§ EXERCISE REQUIREMENTS
Look through the records and copy each line with the string "will" in it.

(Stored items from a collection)
────────────────────────────────────────

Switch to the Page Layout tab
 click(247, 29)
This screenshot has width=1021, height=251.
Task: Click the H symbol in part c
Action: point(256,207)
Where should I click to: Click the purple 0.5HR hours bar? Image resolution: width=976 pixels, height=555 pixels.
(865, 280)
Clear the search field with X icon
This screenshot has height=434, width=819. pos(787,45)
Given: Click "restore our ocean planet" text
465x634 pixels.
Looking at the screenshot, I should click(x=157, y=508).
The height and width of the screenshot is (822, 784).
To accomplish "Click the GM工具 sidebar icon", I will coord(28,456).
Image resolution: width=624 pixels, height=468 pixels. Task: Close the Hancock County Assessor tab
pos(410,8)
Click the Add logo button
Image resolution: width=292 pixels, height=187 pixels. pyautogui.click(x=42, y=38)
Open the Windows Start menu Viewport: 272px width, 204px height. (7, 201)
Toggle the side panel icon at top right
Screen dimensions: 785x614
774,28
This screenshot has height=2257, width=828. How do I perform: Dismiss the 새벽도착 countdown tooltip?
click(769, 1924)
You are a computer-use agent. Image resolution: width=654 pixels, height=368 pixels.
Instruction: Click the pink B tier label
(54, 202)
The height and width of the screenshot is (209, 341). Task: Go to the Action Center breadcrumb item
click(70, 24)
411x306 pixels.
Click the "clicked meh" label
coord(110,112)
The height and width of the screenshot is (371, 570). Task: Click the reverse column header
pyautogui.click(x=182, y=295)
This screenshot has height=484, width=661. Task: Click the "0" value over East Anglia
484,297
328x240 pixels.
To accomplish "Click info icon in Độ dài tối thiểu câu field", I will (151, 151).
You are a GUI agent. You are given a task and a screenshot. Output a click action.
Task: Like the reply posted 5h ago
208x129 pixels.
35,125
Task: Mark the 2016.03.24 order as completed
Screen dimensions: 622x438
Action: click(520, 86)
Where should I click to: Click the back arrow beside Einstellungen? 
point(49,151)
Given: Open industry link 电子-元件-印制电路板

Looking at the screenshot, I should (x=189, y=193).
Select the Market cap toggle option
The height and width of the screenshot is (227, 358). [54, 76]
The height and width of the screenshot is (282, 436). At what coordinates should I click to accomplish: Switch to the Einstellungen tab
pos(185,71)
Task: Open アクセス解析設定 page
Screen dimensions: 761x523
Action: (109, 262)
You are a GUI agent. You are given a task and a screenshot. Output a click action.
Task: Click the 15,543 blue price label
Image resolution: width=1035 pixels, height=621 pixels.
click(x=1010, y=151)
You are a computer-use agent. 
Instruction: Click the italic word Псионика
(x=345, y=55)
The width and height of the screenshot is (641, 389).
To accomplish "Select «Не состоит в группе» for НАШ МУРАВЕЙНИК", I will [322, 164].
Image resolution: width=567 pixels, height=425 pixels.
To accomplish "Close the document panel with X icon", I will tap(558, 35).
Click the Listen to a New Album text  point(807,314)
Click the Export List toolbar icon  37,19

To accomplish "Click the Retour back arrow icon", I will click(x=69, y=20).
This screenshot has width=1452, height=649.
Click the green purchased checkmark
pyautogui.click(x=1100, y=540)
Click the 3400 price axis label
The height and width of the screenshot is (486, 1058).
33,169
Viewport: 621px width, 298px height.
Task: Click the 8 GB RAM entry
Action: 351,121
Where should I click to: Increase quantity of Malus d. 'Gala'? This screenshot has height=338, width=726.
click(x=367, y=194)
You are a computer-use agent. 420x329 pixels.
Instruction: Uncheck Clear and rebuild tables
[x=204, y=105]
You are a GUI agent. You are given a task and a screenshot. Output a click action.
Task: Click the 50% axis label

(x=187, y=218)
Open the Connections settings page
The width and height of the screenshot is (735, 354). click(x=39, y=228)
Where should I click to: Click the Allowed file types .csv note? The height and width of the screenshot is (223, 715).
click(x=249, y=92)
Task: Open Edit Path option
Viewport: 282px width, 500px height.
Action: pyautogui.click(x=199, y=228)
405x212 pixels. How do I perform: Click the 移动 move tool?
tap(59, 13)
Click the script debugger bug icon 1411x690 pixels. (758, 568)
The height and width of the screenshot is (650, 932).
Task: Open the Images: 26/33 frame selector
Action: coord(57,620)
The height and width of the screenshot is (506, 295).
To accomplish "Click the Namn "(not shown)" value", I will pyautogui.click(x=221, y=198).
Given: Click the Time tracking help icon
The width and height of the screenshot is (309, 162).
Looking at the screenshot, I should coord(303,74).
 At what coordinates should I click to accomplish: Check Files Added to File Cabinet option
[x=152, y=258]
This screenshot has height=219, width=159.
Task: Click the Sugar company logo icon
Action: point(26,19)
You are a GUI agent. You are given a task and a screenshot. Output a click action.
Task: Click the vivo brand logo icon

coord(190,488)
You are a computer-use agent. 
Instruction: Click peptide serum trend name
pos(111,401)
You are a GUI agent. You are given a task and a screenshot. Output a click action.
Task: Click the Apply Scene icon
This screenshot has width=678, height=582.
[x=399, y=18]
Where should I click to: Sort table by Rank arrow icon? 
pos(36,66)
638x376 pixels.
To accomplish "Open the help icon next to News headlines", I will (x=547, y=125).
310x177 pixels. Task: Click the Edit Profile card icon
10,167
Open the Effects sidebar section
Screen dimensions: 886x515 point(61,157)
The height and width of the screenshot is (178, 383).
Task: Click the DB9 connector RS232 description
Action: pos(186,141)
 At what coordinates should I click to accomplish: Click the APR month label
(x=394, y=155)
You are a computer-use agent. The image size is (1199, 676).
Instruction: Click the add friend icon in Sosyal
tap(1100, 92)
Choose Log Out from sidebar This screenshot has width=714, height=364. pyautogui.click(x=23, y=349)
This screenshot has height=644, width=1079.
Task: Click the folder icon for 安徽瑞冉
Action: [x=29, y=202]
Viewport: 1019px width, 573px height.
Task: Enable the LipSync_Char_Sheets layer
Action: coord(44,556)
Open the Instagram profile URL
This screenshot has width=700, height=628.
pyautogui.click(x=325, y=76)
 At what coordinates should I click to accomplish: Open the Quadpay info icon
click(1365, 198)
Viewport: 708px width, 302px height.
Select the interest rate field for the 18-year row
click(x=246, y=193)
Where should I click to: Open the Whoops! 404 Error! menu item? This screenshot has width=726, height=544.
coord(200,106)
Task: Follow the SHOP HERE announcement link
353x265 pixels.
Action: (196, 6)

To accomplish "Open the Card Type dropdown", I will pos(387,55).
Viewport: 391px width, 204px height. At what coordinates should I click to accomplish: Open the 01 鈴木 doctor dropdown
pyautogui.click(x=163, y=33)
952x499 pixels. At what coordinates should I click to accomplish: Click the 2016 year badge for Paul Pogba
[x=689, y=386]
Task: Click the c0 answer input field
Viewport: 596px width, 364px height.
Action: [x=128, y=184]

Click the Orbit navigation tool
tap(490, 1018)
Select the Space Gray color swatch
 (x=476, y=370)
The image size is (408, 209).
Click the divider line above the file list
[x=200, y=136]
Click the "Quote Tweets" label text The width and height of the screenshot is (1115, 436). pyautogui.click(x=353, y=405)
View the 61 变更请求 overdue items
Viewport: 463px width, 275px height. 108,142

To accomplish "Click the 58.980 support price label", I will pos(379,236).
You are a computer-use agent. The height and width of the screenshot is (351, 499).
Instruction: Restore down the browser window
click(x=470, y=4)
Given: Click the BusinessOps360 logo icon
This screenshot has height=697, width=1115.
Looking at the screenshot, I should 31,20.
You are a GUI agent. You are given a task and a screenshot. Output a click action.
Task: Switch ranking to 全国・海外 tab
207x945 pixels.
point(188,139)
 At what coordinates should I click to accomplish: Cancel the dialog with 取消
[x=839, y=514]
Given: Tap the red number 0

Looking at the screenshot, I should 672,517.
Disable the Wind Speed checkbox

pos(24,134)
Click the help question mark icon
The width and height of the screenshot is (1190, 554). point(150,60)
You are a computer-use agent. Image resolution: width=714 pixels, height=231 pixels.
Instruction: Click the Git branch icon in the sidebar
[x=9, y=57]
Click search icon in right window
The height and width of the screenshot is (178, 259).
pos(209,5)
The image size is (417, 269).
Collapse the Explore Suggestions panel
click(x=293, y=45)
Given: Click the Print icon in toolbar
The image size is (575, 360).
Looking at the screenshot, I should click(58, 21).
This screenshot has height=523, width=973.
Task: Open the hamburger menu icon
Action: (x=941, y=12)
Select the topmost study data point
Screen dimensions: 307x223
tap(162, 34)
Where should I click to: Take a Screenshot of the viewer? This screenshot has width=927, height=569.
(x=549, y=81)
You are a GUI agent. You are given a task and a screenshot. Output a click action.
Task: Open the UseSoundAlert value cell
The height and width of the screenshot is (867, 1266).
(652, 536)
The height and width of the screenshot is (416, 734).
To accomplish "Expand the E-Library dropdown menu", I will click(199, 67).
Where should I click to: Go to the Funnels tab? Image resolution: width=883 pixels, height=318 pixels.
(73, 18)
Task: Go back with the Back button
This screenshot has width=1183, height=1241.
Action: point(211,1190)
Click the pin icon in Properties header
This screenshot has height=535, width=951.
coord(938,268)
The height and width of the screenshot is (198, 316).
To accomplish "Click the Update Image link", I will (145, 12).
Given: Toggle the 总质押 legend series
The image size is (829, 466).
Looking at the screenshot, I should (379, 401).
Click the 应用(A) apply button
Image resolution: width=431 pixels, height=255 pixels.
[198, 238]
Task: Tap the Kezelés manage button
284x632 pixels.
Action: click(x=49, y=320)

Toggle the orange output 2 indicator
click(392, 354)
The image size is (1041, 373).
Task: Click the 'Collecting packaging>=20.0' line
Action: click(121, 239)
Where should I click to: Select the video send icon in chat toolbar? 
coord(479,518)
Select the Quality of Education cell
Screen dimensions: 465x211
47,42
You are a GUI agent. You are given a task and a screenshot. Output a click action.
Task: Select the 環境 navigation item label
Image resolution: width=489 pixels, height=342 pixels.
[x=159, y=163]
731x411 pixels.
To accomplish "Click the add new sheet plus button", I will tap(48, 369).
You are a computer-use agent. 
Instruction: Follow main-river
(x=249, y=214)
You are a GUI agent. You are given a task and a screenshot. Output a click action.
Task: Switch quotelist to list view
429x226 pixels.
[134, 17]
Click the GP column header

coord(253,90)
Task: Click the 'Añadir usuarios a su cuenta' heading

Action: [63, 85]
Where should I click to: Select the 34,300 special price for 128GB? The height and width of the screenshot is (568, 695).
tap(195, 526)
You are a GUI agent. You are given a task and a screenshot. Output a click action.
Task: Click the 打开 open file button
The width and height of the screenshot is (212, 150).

────────────────────────────────────────

§ YOUR RESPONSE
To accomplish "Click the GM工具 sidebar icon", I will coord(28,456).
To accomplish "Click info icon in Độ dài tối thiểu câu field", I will (151, 151).
To accomplish "Select «Не состоит в группе» for НАШ МУРАВЕЙНИК", I will [322, 164].
To accomplish "Close the document panel with X icon", I will tap(558, 35).
To accomplish "Click the Retour back arrow icon", I will click(x=69, y=20).
To accomplish "Click the Namn "(not shown)" value", I will pyautogui.click(x=221, y=198).
To accomplish "Open the help icon next to News headlines", I will (x=547, y=125).
To accomplish "Open the Card Type dropdown", I will pos(387,55).
To accomplish "Click the 58.980 support price label", I will pos(379,236).
To accomplish "Expand the E-Library dropdown menu", I will click(199, 67).
To accomplish "Click the Update Image link", I will (145, 12).
To accomplish "Click the add new sheet plus button", I will tap(48, 369).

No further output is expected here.